Every screener, every structured input is there to protect our thinking space. To help us focus. To stop us making the kind of errors that don’t show up in audits, but ruin someone’s week, or life, or career.
When patients subvert the system — or lie, or bend things to get seen faster — it might feel clever. But what it actually does is spike our cognitive load. Again.
And yes, we’re paid for this.Yes, we chose it.But being salaried doesn’t make you infinite.
The Weight of "Quick" Decisions
Most people think bad decisions come from ignorance or laziness.But often they come from urgency. From the hundred other decisions you made that morning. From the fact that you’ve only got five minutes left and three things still to cover.

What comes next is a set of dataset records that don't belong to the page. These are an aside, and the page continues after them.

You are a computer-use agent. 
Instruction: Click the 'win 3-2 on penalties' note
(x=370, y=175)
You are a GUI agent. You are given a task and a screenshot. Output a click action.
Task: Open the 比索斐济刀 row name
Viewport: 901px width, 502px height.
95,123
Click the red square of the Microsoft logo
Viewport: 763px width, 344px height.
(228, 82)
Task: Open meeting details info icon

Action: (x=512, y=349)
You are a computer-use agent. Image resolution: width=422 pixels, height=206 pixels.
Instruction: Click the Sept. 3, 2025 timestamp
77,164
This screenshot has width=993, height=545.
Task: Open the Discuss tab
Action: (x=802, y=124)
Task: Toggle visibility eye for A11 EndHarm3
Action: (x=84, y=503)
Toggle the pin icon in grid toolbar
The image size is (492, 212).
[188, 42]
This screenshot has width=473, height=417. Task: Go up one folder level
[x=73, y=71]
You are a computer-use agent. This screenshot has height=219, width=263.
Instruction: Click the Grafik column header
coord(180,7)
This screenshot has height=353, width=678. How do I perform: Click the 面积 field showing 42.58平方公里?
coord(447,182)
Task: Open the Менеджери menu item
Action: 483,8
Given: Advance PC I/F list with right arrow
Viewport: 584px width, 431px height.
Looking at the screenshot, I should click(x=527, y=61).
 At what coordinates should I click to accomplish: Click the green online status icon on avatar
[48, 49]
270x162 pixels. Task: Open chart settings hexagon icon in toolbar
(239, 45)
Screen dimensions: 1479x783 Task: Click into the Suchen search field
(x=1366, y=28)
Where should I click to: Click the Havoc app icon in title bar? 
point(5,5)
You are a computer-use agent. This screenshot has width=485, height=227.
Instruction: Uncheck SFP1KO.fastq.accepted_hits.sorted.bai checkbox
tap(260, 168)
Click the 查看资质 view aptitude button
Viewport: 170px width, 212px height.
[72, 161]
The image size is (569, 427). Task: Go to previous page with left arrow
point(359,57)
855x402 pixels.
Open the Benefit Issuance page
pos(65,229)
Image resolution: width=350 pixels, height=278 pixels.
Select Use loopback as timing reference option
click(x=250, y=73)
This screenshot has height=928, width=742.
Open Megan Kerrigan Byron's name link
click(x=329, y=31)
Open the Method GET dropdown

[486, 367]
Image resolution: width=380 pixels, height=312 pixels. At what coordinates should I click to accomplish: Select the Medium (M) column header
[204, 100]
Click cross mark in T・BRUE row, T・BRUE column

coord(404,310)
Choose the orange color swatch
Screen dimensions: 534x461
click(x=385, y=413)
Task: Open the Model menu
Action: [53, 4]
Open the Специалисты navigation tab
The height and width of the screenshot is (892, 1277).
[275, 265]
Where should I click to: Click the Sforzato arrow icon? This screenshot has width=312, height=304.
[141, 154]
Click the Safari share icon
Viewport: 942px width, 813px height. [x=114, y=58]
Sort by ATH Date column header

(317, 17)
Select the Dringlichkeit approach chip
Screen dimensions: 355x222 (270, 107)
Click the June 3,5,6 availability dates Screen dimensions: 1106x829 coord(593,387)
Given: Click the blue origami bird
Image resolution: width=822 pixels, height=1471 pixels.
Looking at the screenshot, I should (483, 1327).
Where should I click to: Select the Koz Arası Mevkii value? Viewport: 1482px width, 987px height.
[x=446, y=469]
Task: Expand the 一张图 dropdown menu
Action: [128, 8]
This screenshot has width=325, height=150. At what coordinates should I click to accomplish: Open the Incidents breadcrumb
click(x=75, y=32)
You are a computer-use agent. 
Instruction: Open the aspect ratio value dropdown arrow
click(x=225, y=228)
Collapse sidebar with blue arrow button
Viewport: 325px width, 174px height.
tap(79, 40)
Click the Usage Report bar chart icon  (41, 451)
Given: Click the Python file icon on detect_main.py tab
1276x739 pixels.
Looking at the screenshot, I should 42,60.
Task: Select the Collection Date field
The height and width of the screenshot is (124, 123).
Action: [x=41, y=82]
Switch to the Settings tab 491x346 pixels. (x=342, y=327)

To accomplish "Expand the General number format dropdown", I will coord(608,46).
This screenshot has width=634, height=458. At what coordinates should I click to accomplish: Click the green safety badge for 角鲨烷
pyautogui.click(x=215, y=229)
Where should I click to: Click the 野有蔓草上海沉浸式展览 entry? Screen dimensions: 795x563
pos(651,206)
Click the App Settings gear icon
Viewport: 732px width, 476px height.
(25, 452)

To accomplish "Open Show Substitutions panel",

Snap decisions become snap mistakes. And no, we don’t talk about them.Because most of them aren’t spectacular.They’re mundane. They’re human consequences of pressure.
Medicine trains us in hypothetico-deductive reasoning.Rule in, rule out. Build a tree. Collapse the tree. Use Occam’s Razor. But even Occam didn’t have 40 consults, 300 inbox actions, 2 DNAs, and 4 complaints by lunch — all contributing to invisible multitasking errors.
The Swiss Cheese is Melting
In safety science, we talk about the Swiss cheese model — layers of defence, each one catching a different type of failure. Nowadays, like lactose intolerace, it makes lots of people spout shit at a moments notice about their pet QIP.
But those slices are getting thinner. More holes. Fewer humans to fill the gaps. The pressure on decision-making is so high, so sustained, that the cheese has started to curl at the edges.
And still the decisions come. Like a Fondue party at an American Buffet.
The Fallout is Personal
I’ve known doctors whose relationships have collapsed because of this. You make 500 micro-decisions at work, then get home and your partner asks what you want for dinner — and you genuinely want to cry.
It’s not about the food. It’s about having nothing left. No flexibility. No softness. No “give.”
It’s part of what drove me out of renal medicine. I loved the work. I hated the bleep-based fragmentation. I needed more control.General Practice doesn’t fix it — it just changes the shape.
Now the decisions are still constant, but they’re mine. The interruptions are predictable. The fatigue is real, but it’s mine to manage.
So What’s the Point of This?
I guess it’s this:
Decision fatigue is invisible. But it’s not harmless.
It wears down judgement, patience, memory, empathy — all the things we’re supposed to have in abundance. It’s why your doctor sometimes seems distracted, or cold, or short. It’s not because they don’t care. It’s because they’ve cared already — about 80 things before you walked in.
So next time you’re tempted to game the system — or scoff at the structure — ask yourself if you want your GP making your call before or after lunch.
Because the answer might just depend on when we last had a snack.